### Action item
Starting with the line that holds "The image size is (1905, 1023)." and stopping after the line that holds "Screen dimensions: 600x400", repeat the lines below word for word, without the pictures.

━━ Records for the exercise ━━

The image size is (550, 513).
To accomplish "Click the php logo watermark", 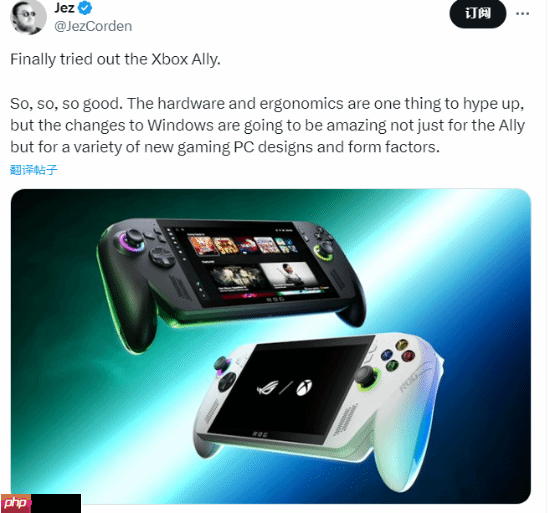I will 15,503.
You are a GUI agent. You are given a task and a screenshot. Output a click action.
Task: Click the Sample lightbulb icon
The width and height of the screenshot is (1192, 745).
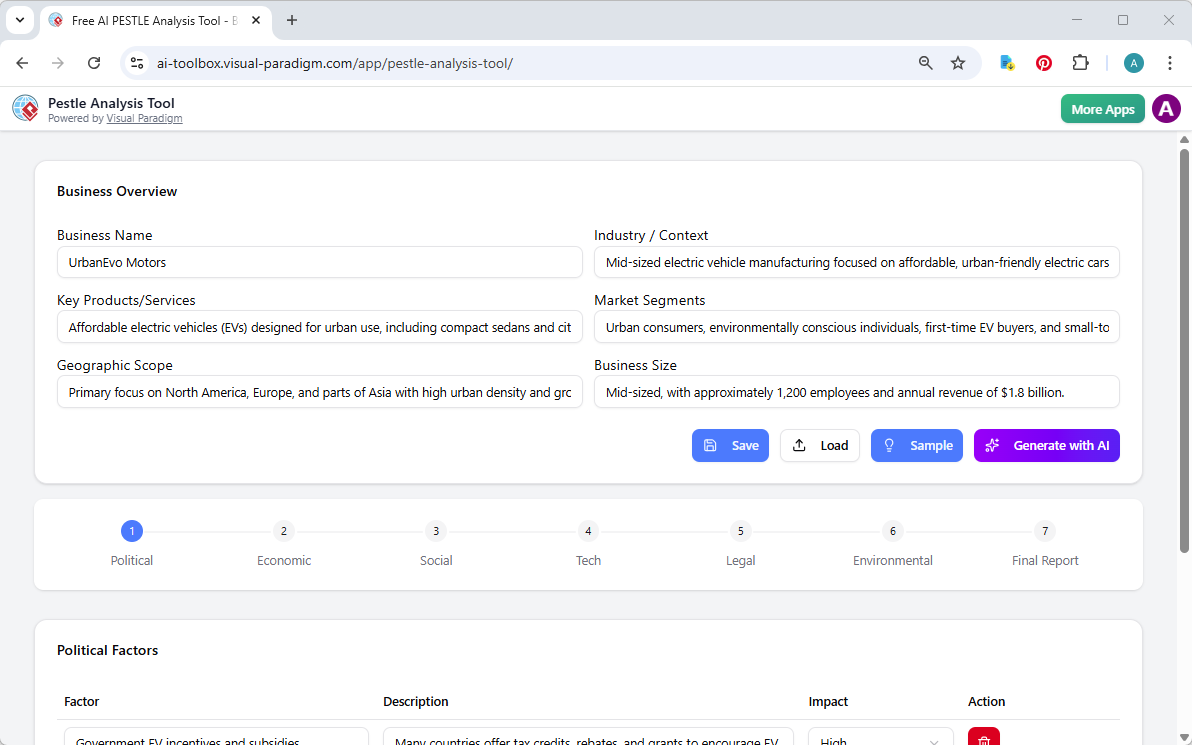889,445
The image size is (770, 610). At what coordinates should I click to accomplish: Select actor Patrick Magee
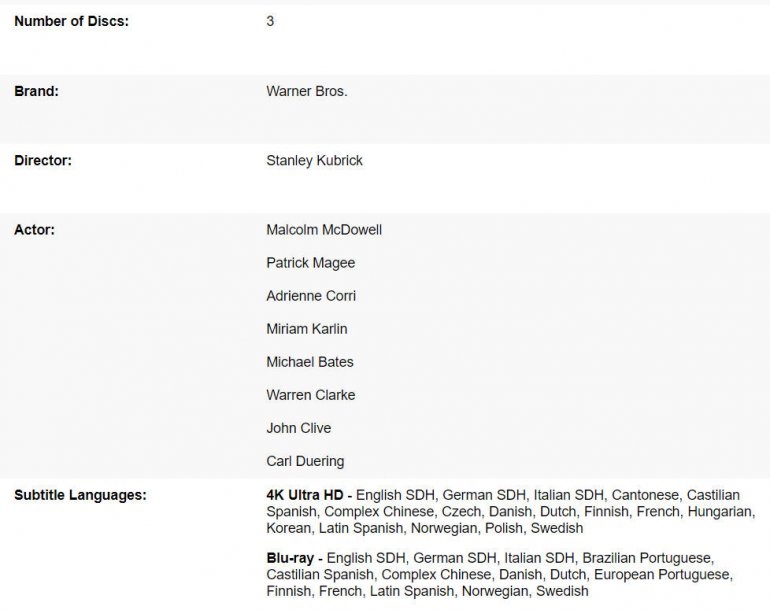point(310,263)
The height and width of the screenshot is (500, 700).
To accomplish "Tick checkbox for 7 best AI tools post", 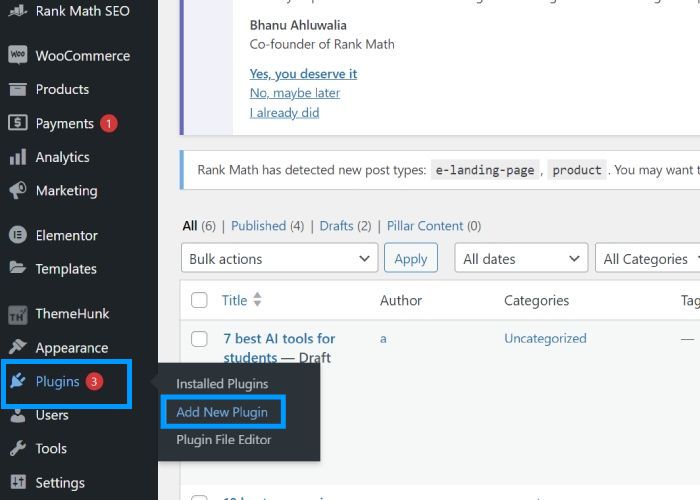I will (x=199, y=339).
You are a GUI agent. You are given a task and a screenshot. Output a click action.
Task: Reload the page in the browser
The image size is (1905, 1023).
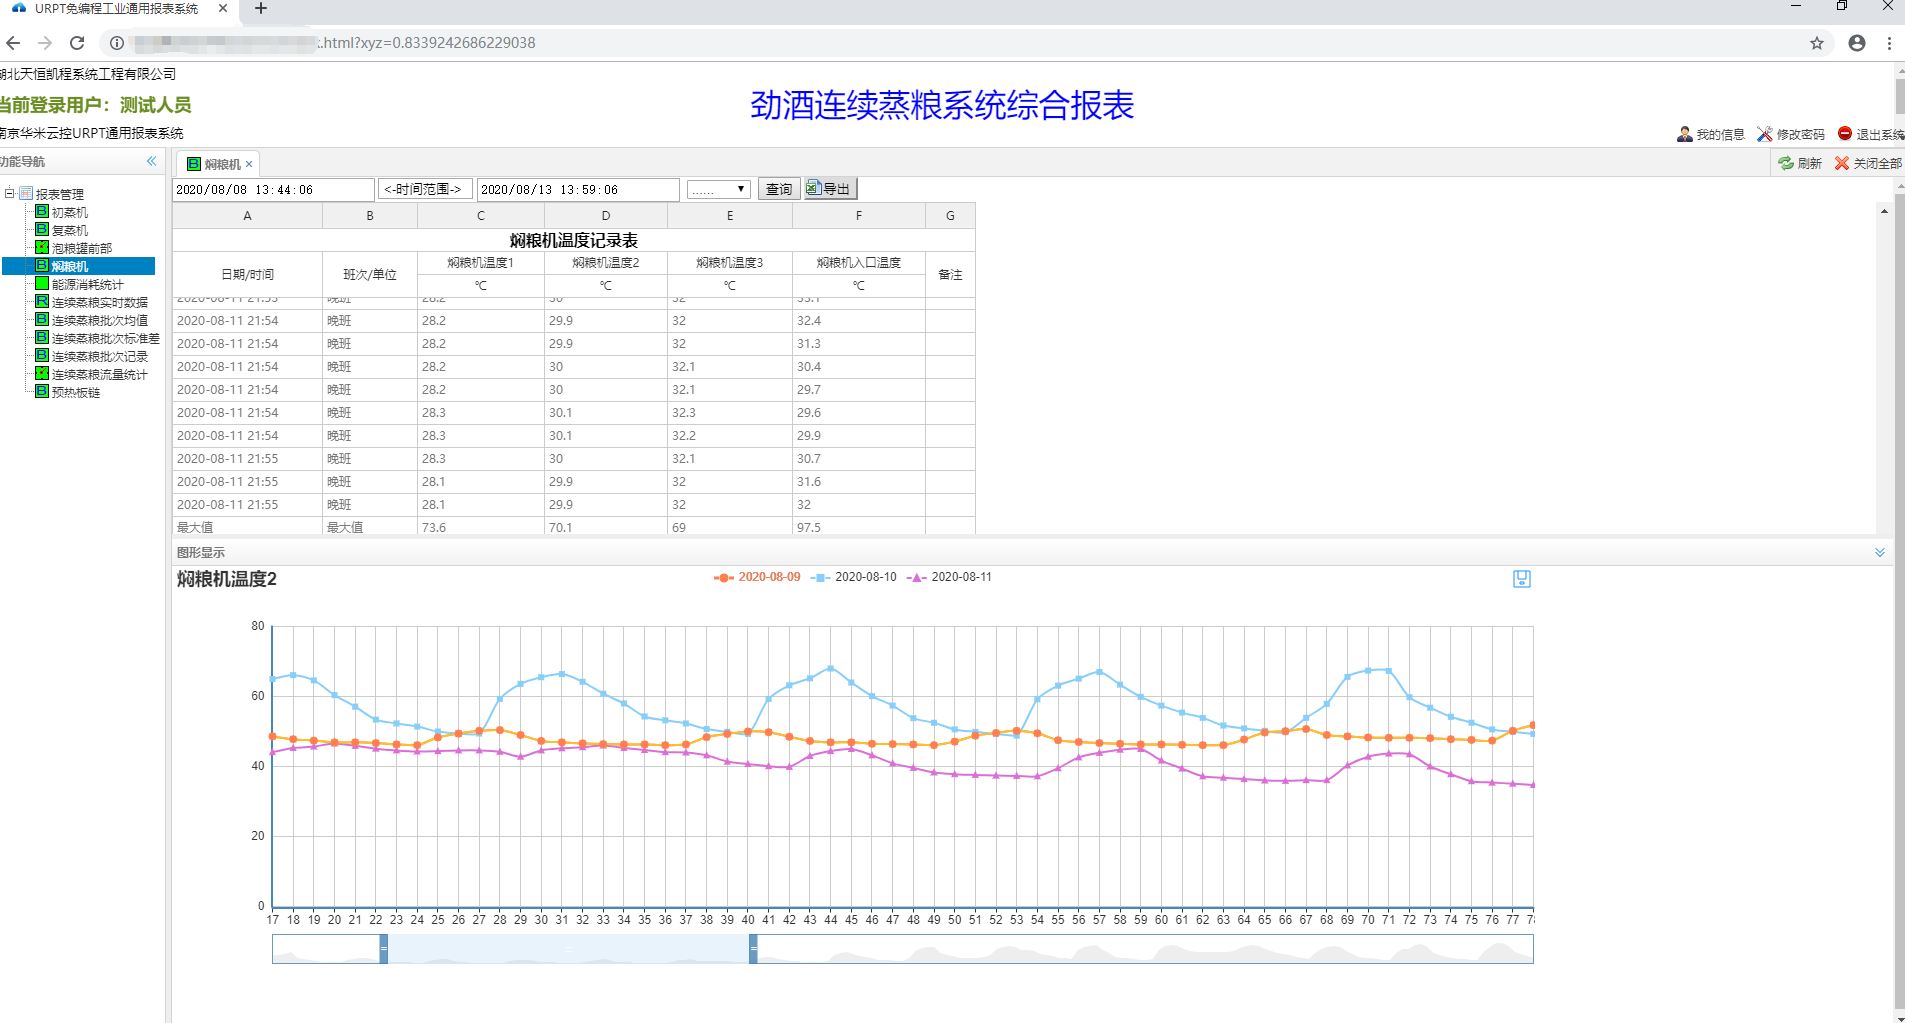tap(77, 43)
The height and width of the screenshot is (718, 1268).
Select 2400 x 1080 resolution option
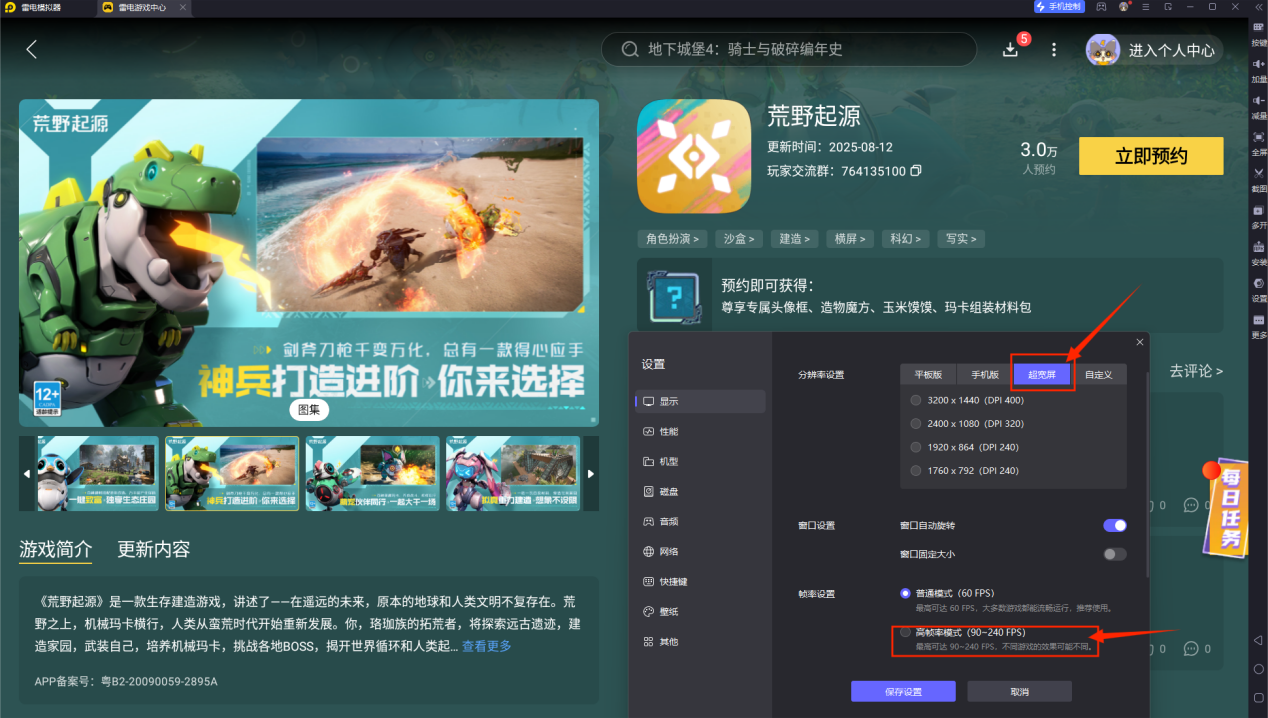coord(916,423)
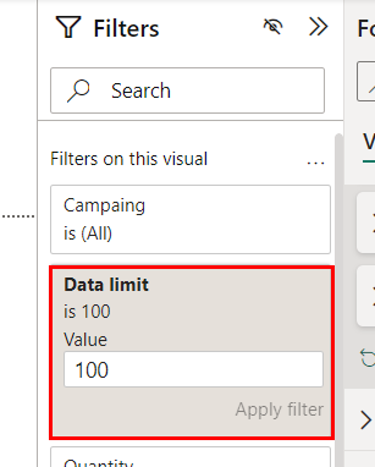Click the Data limit Value input containing 100
Image resolution: width=375 pixels, height=467 pixels.
(194, 369)
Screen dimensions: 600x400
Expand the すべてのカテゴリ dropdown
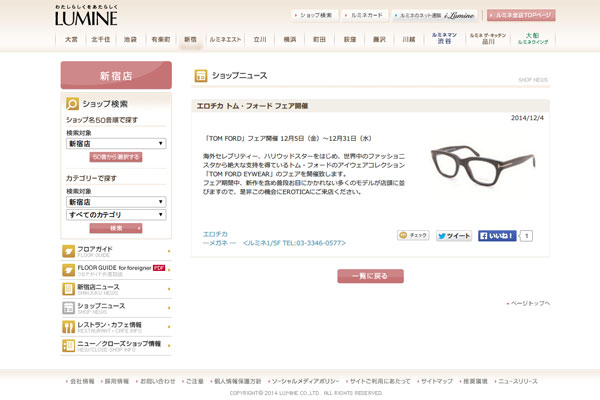click(115, 215)
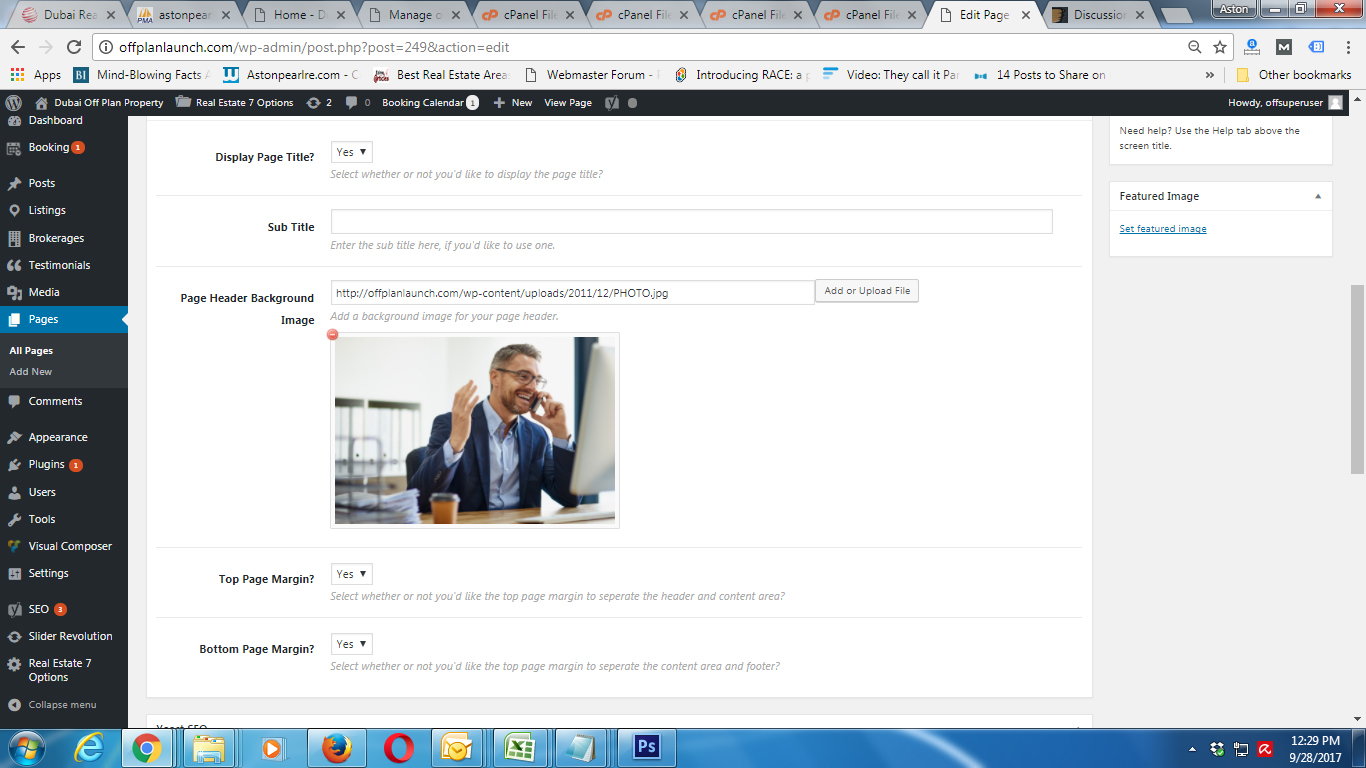The height and width of the screenshot is (768, 1366).
Task: Open the Top Page Margin dropdown
Action: point(352,574)
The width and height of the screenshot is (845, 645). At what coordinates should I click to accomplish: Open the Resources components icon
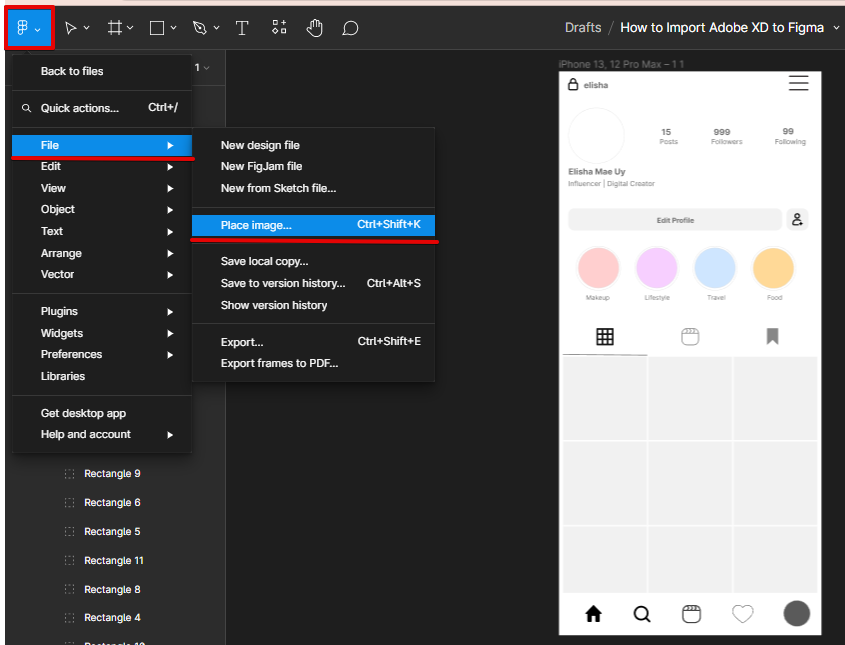tap(279, 28)
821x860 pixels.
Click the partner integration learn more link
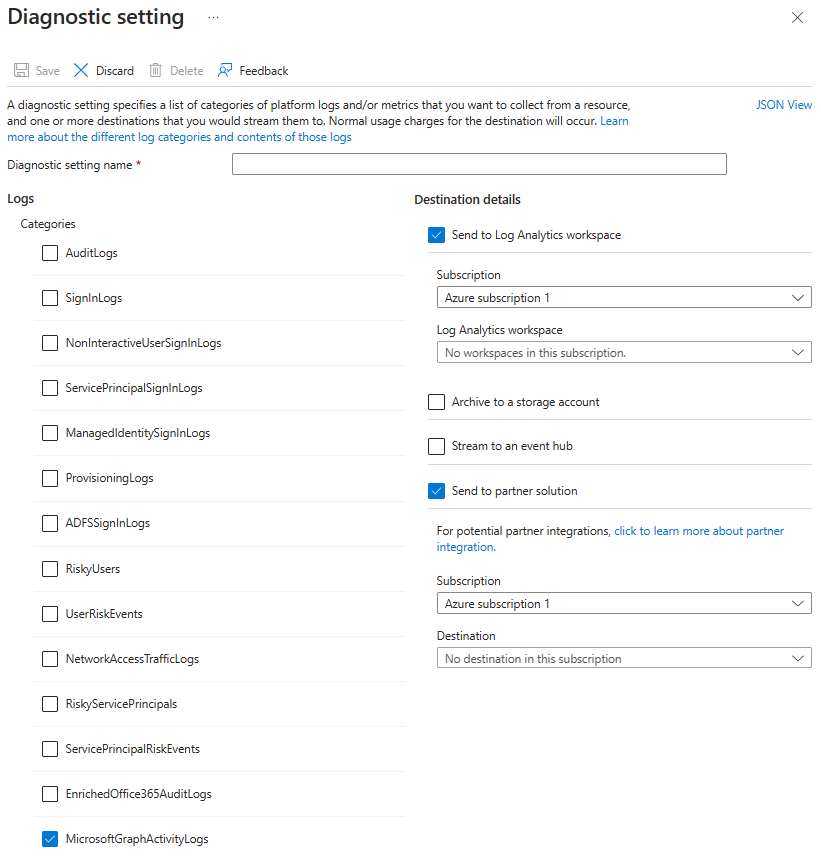(x=698, y=531)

━━━

### Response
The image size is (1905, 1023).
tap(77, 43)
The height and width of the screenshot is (718, 1268).
Select 2400 x 1080 resolution option
coord(916,423)
Click the Data limit Value input containing 100
Image resolution: width=375 pixels, height=467 pixels.
(194, 369)
Screen dimensions: 600x400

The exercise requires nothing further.